The mausoleum is on the east end of the complex where is opens onto a courtyard with porticos on all sides. A stairwell to the southwest of the courtyard leads to the courtyard of the madrasa. Student lodging is situated on the east and west sides; a two-nave prayer hall to the south.
According to Saloua Zangar the mihrab of the mosque
is surmounted by a dome with fluted squinches. At the northeast corner rises an elegant minaret which is reminiscent of that of the Great Mosque at Tlemcen and the Kasbah Mosque in Tunis. (Source: Discover Islamic Art)
To the southwest are the kitchens and latrines.

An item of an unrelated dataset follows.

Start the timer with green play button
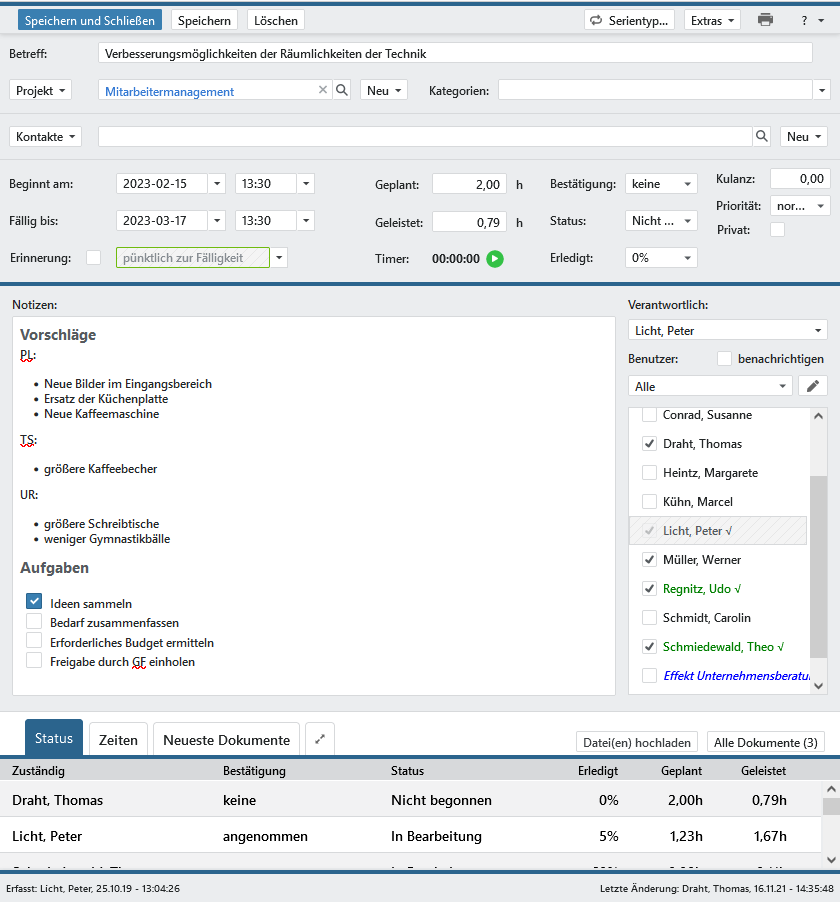Image resolution: width=840 pixels, height=902 pixels. (x=495, y=259)
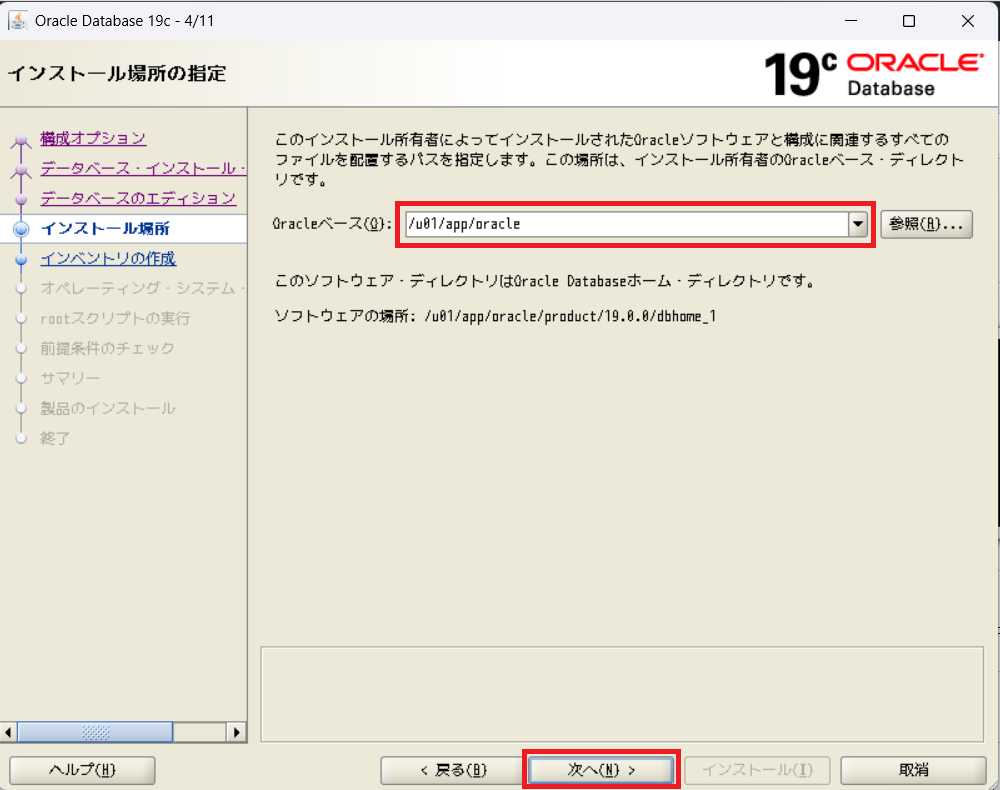Screen dimensions: 1000x790
Task: Click the 戻る back button
Action: click(x=453, y=770)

The complex also contains a warehouse for the storage of products from habous and donations, and an apartment composed of a courtyard surrounded by residential rooms. Known as the “pasha’s al-'alwi”, it used to accommodate the bey in charge of collecting taxes, and later housed the mausoleum’s important guests. (Source: Qantara)
The entrances to the large courtyard on located on the Maghreb Arab Square (Parc du mausolée), a triangular open space paved with tile that is bounded on two sides by Avenue El Iman Sahnoun and Avenue de la Republique. The base of the triangle that forms the boundary of the park runs from the eastern corner of the large courtyard to the southwest, alongside and beyond the wall of the complex.
Agency for the Development of National Heritage and Cultural Promotion-Tunisia. 2019. “The Abou Zamaa Al-Balawi Mausoleum, Kairouan”. Patrimoine De Tunisie . May 29, 2019. http://www.patrimoinedetunisie.com.tn/eng/monuments/abouzamaa.php. https://perma.cc/4XZB-JQ36
Hureau, J. 1977. Tunisia Today. Paris: J.A. Editions
Marçais, Georges. 1926. Manuel d’art Musulman. L’architecture: Tunisie, Algérie, Maroc, Espagne, Sicile. Paris: A. Picard.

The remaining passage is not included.